*PROBLEM STATEMENT*:
Transcribe the listing word for word. Begin at its first line and end with the line containing "Switch to the 终端".
>>>
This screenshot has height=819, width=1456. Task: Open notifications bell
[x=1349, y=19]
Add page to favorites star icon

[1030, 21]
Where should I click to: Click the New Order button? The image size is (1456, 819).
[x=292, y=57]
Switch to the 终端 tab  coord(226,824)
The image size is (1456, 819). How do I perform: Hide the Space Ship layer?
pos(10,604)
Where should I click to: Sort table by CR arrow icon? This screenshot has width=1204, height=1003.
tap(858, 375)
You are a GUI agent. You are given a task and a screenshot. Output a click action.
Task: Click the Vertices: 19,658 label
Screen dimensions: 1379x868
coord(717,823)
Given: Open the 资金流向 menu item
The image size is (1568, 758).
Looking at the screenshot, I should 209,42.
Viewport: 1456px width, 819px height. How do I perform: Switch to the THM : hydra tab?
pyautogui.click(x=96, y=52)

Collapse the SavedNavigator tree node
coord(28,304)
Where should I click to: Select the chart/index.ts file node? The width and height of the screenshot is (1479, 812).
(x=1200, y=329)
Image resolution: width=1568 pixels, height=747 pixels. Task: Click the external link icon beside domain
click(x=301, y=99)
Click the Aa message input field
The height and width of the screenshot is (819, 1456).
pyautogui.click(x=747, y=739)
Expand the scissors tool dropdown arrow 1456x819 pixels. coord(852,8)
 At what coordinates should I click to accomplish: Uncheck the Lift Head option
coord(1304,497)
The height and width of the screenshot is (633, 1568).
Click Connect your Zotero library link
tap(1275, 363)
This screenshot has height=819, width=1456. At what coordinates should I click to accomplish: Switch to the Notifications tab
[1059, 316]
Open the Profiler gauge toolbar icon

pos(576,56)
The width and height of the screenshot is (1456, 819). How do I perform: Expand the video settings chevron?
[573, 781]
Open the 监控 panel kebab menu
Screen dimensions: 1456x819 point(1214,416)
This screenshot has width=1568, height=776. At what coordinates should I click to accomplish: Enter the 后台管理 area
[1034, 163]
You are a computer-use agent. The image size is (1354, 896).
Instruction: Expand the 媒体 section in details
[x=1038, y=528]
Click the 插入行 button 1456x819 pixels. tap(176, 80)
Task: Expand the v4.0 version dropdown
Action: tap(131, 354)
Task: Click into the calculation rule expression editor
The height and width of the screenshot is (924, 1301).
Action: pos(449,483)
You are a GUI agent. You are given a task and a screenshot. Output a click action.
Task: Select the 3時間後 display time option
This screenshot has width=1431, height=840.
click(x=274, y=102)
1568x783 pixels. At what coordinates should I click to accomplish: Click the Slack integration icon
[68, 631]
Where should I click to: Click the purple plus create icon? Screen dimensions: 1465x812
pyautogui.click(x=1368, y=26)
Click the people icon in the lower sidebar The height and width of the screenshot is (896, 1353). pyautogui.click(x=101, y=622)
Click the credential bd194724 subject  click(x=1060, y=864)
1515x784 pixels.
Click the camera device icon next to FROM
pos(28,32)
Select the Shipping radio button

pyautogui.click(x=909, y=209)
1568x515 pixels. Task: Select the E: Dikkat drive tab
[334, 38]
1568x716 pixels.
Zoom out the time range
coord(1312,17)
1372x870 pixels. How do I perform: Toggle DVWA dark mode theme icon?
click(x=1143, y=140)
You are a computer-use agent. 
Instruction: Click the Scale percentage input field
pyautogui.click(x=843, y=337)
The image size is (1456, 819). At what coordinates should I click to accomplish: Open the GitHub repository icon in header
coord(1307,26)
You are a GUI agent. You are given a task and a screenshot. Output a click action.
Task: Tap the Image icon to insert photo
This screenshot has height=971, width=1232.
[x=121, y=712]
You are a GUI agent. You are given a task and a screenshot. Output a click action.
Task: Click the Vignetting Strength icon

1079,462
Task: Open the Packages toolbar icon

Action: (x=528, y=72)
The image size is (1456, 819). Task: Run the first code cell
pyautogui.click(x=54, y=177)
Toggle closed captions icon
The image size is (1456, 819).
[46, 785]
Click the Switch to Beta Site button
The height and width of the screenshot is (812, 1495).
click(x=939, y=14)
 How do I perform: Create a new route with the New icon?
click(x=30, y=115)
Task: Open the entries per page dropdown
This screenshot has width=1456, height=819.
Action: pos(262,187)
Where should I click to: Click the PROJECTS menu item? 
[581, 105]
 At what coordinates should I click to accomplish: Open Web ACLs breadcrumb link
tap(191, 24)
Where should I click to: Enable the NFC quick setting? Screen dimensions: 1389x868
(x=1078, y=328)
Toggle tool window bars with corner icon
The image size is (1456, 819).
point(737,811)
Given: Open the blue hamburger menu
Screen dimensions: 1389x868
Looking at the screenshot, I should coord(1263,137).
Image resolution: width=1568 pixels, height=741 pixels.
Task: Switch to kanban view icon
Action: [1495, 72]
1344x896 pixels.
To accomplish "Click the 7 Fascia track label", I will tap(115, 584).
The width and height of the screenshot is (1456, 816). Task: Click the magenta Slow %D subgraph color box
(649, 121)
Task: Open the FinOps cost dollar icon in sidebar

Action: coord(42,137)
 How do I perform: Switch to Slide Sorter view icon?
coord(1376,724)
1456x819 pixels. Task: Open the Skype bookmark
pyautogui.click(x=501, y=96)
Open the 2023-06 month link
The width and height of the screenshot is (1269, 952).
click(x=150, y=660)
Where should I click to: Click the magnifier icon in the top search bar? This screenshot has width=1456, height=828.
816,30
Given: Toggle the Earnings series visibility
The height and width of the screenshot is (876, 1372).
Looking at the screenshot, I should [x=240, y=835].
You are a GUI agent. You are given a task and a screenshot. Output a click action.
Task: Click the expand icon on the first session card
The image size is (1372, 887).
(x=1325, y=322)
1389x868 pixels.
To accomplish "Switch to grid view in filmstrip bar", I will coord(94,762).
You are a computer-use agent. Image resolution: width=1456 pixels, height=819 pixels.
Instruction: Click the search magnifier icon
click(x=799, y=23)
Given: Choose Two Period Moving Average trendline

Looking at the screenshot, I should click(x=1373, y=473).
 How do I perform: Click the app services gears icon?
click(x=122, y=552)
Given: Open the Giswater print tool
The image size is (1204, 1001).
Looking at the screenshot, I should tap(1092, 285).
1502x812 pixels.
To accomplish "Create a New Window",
<<<
*SOLUTION BELOW*:
This screenshot has height=819, width=1456. Task: Open notifications bell
[x=1349, y=19]
Add page to favorites star icon

[1030, 21]
Where should I click to: Click the New Order button? The image size is (1456, 819).
[x=292, y=57]
Switch to the 终端 tab  coord(226,824)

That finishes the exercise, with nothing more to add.